Non-enzymatic decarboxylation of THCA during storage or smoking forms THC, the principal psychoactive component of cannabis. Further degradation by temperature, auto-oxidation, and light forms cannabinol. THC and other cannabinoids are well-known to reduce nausea and vomiting and stimulate hunger, particularly in patients undergoing cancer chemotherapy.

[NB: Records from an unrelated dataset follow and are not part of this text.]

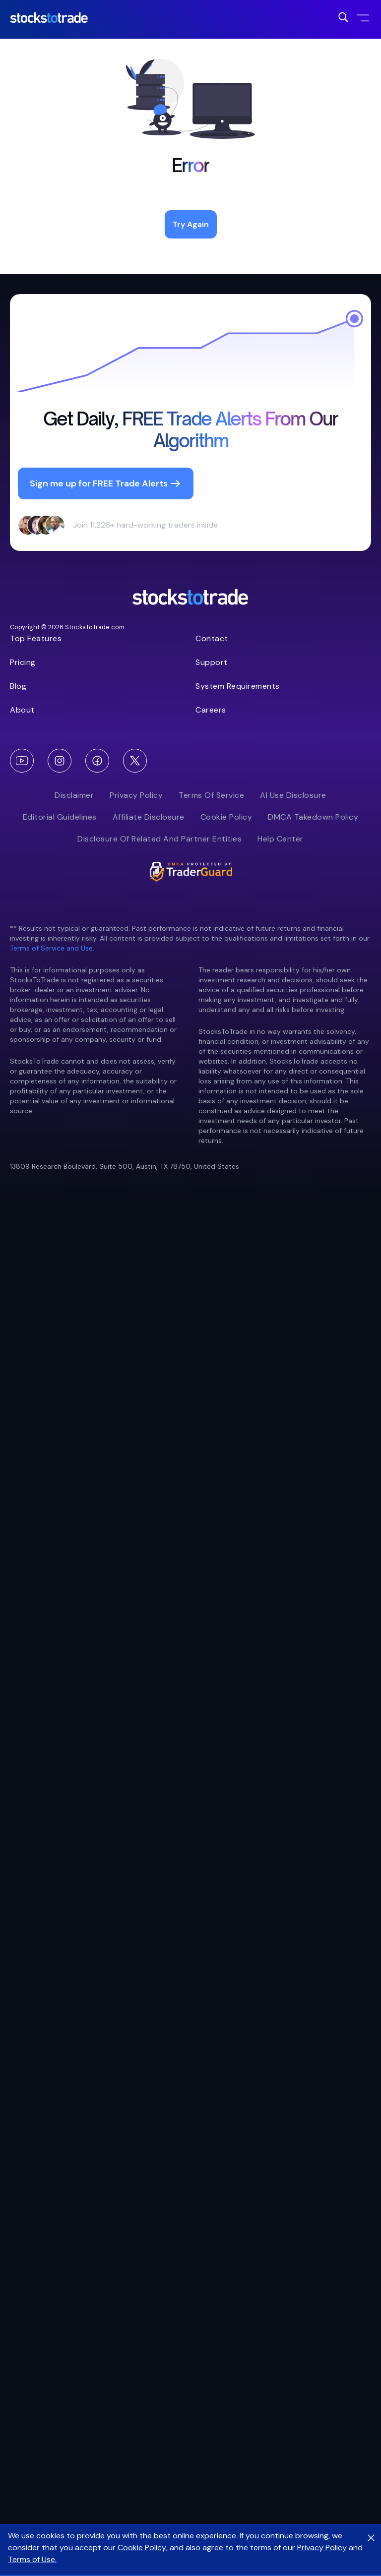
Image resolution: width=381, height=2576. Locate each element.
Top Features (36, 638)
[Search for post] (343, 17)
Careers (210, 710)
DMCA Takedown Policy (313, 817)
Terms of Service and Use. (52, 948)
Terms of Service (211, 795)
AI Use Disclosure (293, 795)
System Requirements (237, 686)
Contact (211, 638)
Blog (18, 686)
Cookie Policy (226, 817)
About (22, 710)
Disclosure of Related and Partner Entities (159, 839)
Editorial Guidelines (60, 817)
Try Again (191, 224)
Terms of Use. (32, 2559)
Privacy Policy (136, 795)
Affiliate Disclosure (149, 817)
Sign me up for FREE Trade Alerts (106, 483)
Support (211, 662)
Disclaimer (74, 795)
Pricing (23, 662)
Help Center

Similar enzymes to THCA synthase catalyze the formation of other cannabinoids. For example, cannabidiolic acid (CBDA) synthase is a flavoprotein that catalyzes a similar oxidative cyclization of CPGA into CBDA, the dominant cannabinoid constituent of fiber-type C. sativa. CBDA undergoes a similar decarboxylation to form cannabidiol.

== Significance ==
Demand is high for pharmaceutical grade THC and other cannabinoids due to interest in their potential therapeutic use, but is stymied by legal regulations of C. sativa cultivation in many countries. Direct chemical synthesis of THC is difficult due to high costs and low yields. Therefore, the use of THCA synthase for the production of THC has been explored, as CBGA is easy to synthesize and THCA readily decarboxylates to form THC. Biosynthesis of THCA by expressing THCA synthase in organisms has been attempted in bacteria, insects, and tobacco plants with limited success. Production of THCA on a milligram scale has been demonstrated in Pichia pastoris yeast cells in two independent studies.